Then the high frequency coefficients selection rule based on the SF can be written as:

$$H_{j,l}^F(x,y)=\{\begin{array}{c}{H}_{j,l}^I(x,y)S{F}_{j,l}^I(x,y)\ge S{F}_{j,l}^P(x,y)\\ H_{j,l}^P(x,y)S{F}_{j,l}^I(x,y)<S{F}_{j,l}^P(x,y)\end{array}$$

(12)

4. Experiments and Discussion

To estimate the performance of the proposed pan-sharpening framework, some experiments have been performed on three different satellite datasets, which will be introduced in detail next. Several common evaluation indexes in the pan-sharpening field are explained. In addition, some comparison tests are implemented to compare the proposed framework with IHS- and PCA-based methods and other existing state-of-the-art pan-sharpening methods.

4.1. Datasets

In this paper, the proposed method has been conceived for very high-resolution datasets, and it has been tested on data acquired by some of the most advanced systems for remote sensing of optical data. These include WorldView-2, QuickBird, and IKONOS; their main characteristics are summarized in

Table 1. Spatial resolutions of the satellite datasets used in this study.

	PAN	MS
WorldView-2	0.46 m GSD at nadir	1.84 m GSD at nadir
IKONOS	0.82 m GSD at nadir	3.28 m GSD at nadir
QuickBird	0.72 m GSD at nadir	2.88 m GSD at nadir

and

Table 2. The wavelength range (nm) of spectral bands in different satellite datasets used in this paper.

	PAN	Coastal	Blue	Green	Yellow	Red	Red Edge	Nir	Nir2
WorldView-2	450–800	400–450	450–510	510–580	585–625	630–690	705–745	770–895	860–1040
IKONOS	526–929	NA	445–516	506–595	NA	632–698	NA	757–853	NA
QuickBird	450–900	NA	450–520	520–600	NA	630–690	NA	760–900	NA

. This sensors selection allows us to study the robustness of the proposed method with respect to both spectral and spatial resolution [35].

The WorldView-2 dataset used in this paper was obtained from the literature [36], which is an open data share platform; it was collected by the Beijing key laboratory of digital media.

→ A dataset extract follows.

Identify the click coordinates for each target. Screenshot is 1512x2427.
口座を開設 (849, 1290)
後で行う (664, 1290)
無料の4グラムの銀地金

The size of the MS images and PAN images in this dataset are $128\times 128$ and $512\times 512$, respectively. Simultaneously, the reference images were also provided in this dataset, so we directly used the reference images as a standard for objective evaluation. However, WorldView-2 is an 8-band MS satellite; this database only provided the 5 (R), 3 (G), and 2 (B) bands of the MS image as the real color image. In order to check the performance of the proposed framework in the case of a multiband (more than three bands), two other types of datasets, IKONOS [37] and QuickBird [38], were utilized. These two datasets are all captured from the four-band MS satellite. The size of the MS image and PAN image of IKONOS used in this paper are $256\times 256$ and $1024\times 1024$, respectively; those for QuickBird images are $512\times 512$ and $2048\times 2048$, respectively. Because there is no high resolution MS image in these two datasets, we degrade the original MS and PAN images by a factor of 4 using the protocol in literature [39] to yield the MS and PAN images of IKONOS with pixel size $64\times 64$ and $256\times 256$, and yield the MS and PAN images of QuickBird with pixel size $128\times 128$ and $512\times 512$. Then, the corresponding original MS images were used as the reference image to compare the fused image.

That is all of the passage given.